In Damascus, he healed the half century antagonism between France and Syria. In Jerusalem, he sang "Happy Birthday" to Benjamin Netanyahu, only to have his feet trampled in scuffles provoked by Israeli security guards the next day.
In Amman, an ailing, depressed King Hussein made common cause with the French president. Two Lebanese beauty queens greeted him with kisses and bouquets at Beirut airport, and Lebanese students asked whether France would stand by them.
During his 1995 presidential campaign, Mr Chirac used to say that "politics is not the art of the possible - it is the art of making possible what is necessary". His Middle East tour, which ended this morning, made peace in the troubled region seem just a little more possible.
The peace process has stagnated, he said often during the journey, because of a lack of trust.
"There is a perception of imbalance on the Arab side," Mr Chirac said. "The Arabs think the Americans favour the Israelis. This perception creates distrust, and distrust is a bad adviser."
So how can the "trust deficit" - Mr Chirac's phrase be made good? Call "Dr Chirac", says the Palestinian leader, Mr Yasser Arafat. Syria, Lebanon and the Palestinians wholeheartedly endorse his four point peace plan a return to the "land for peace" formula upon which the Madrid negotiations were based five years ago the right of all countries in the Middle East to sovereignty over all their territory the right of all countries to security including Israel; and the right of the Palestinians to a state.
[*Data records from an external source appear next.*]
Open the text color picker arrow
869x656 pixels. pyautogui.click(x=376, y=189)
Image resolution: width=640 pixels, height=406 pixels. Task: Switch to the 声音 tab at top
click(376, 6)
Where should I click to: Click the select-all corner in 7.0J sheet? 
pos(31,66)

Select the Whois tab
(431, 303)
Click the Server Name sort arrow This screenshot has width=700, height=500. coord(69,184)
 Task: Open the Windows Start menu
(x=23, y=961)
But Israel accepts only one of the four points - its own right to security. The Prime Minister, Mr Netanyahu, has publicly rescinded Israel's commitment to land for peace.
He wants Israel to keep the Golan Heights and he is increasing Israeli settlement of West Bank Arab land. He is not willing to withdraw from Lebanon unless Hizbullah guerrillas are disarmed, and Hizbullah won't disarm unless the Israelis leave.
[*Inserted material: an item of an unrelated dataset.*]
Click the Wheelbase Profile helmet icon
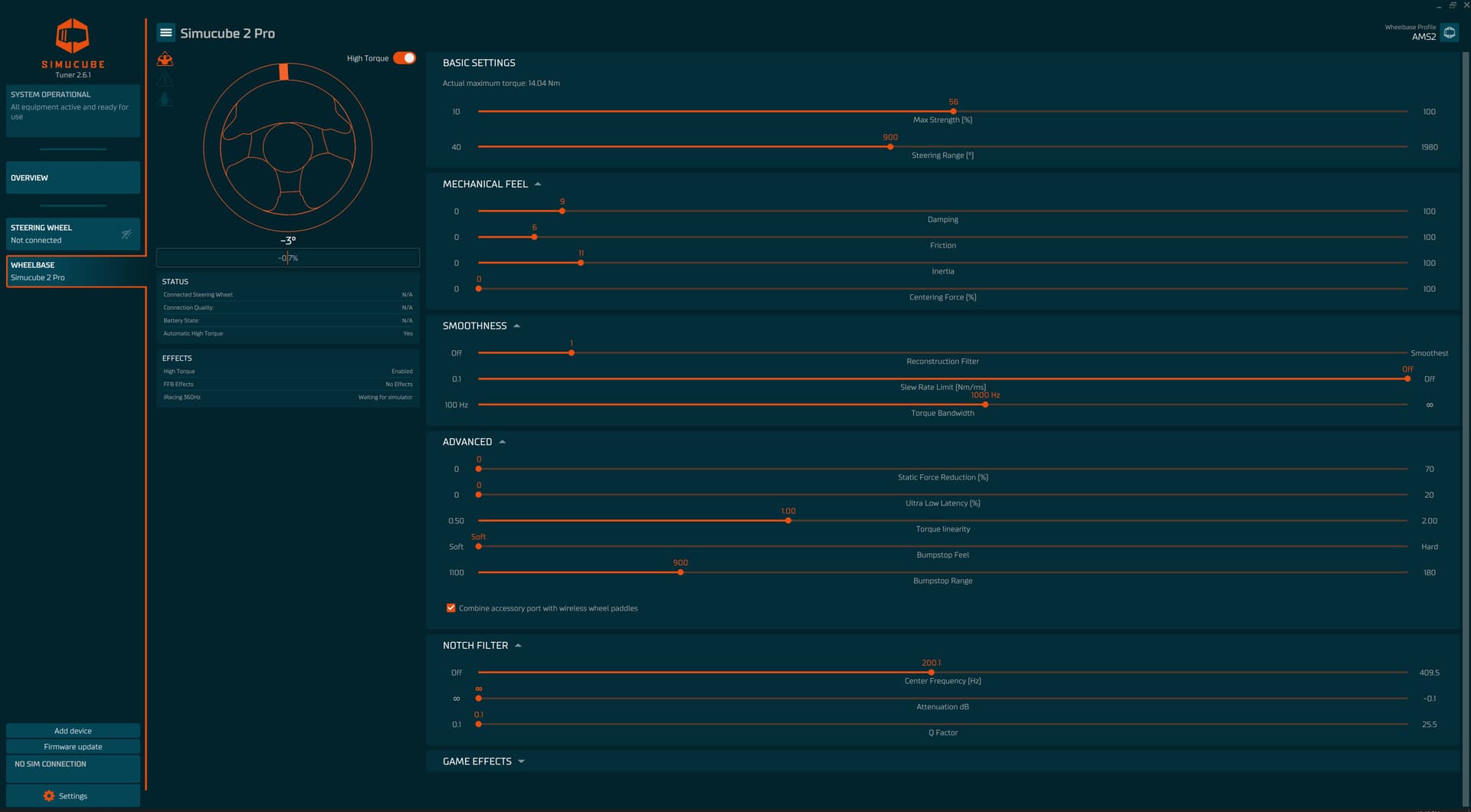Viewport: 1471px width, 812px height. click(x=1449, y=33)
As for a Palestinian state, Mr Netanyahu says no. Instead, he is constructing a new system of apartheid in the occupied territories, where Palestinians cannot travel on settlers' roads and cannot leave their tiny enclaves without Israeli permission. Until or unless there is progress on the Palestinian track of the peace process, there can be no hope of peace between Israel and Syria or Israel and Lebanon.
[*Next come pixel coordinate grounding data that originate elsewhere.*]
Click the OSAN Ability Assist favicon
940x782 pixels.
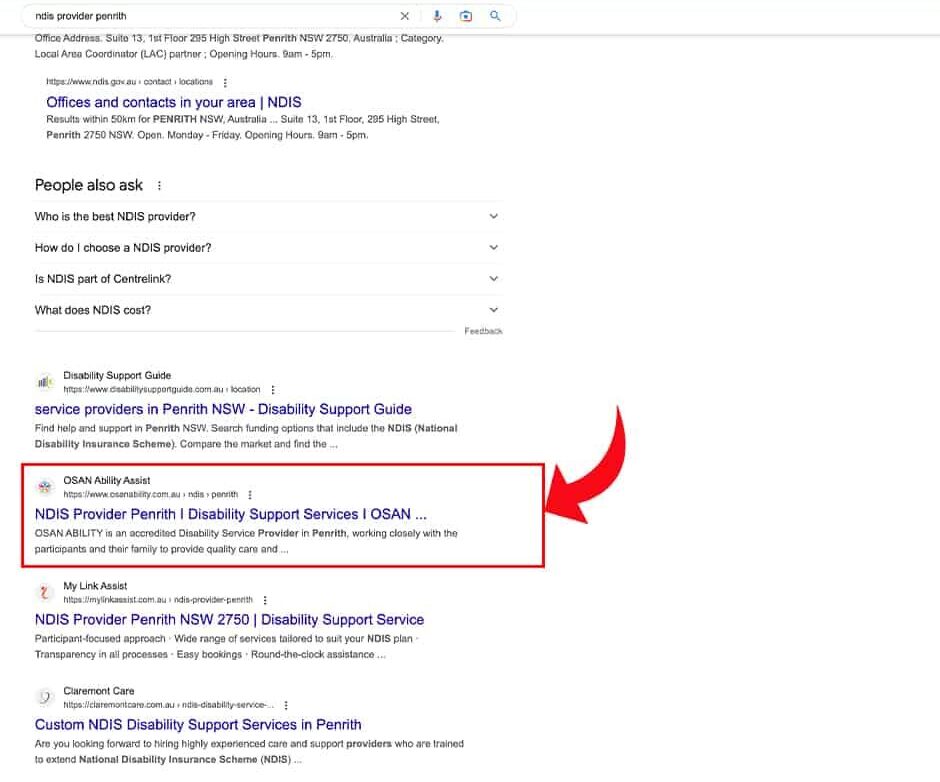[44, 487]
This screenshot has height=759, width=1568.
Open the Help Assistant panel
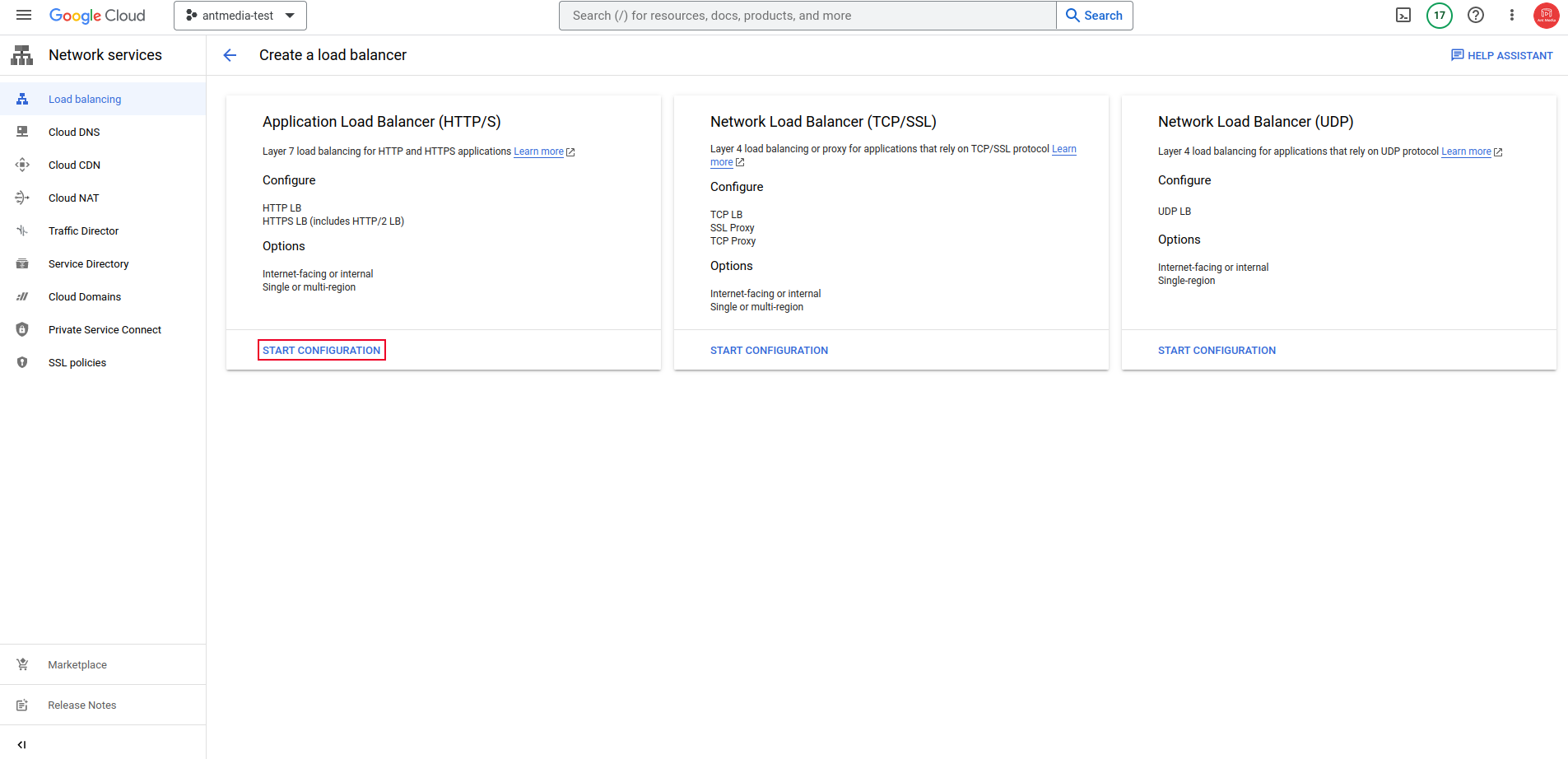pyautogui.click(x=1501, y=55)
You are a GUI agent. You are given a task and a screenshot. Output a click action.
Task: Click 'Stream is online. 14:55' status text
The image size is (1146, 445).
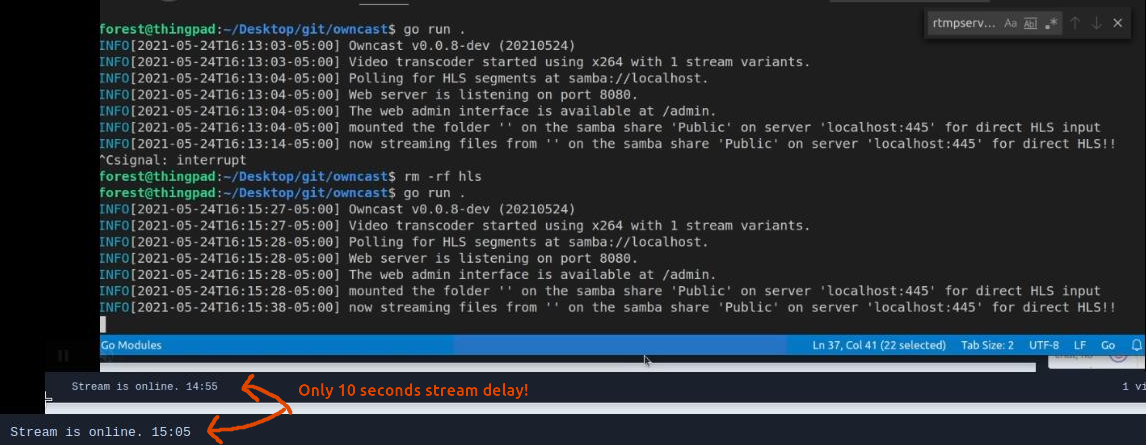145,387
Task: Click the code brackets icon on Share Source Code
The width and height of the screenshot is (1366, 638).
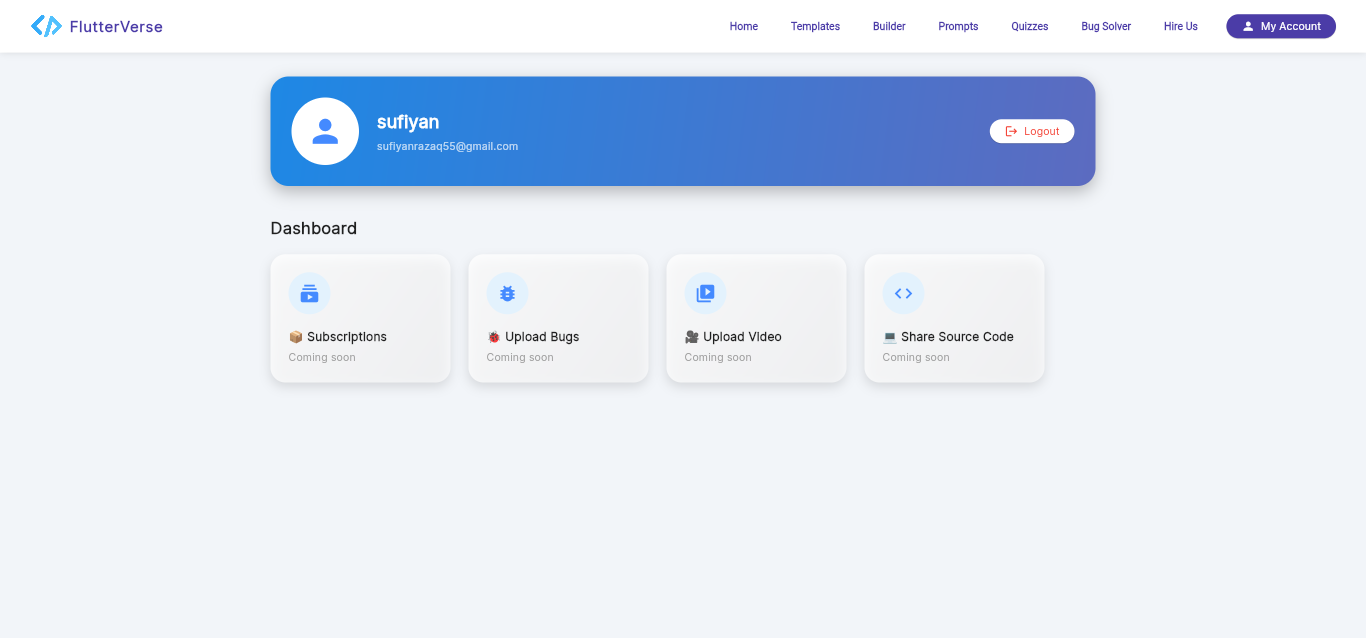Action: point(903,293)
Mr Chirac maintains that security alone can never guarantee peace. But Mr Netanyahu campaigned as Mr Security and still seems to think the Palestinians can be beaten into submission. France and Germany fought for centuries, Mr Chirac kept telling his interlocutors. France built the Maginot Line between the two World Wars, but it didn't prevent a German invasion. It was only when France and Germany decided to make peace that security ceased to be a problem.
The history lesson appears lost on Mr Netanyahu. The hail fellow well met camaraderie between him and Mr Chirac could not hide the ill will surrounding the French leader's two day stay in Jerusalem. It often seemed as though the Israelis were trying to humiliate him. Ostensibly for "security reasons", the French President was forced to enter and exit the King David Hotel through laundry rooms and service elevators. His private plane was not allowed to land in Yasser Arafat's Gaza one more way of showing who's boss - and Israeli immigration officials kept his delegation waiting for long periods at Ben Gurionairport.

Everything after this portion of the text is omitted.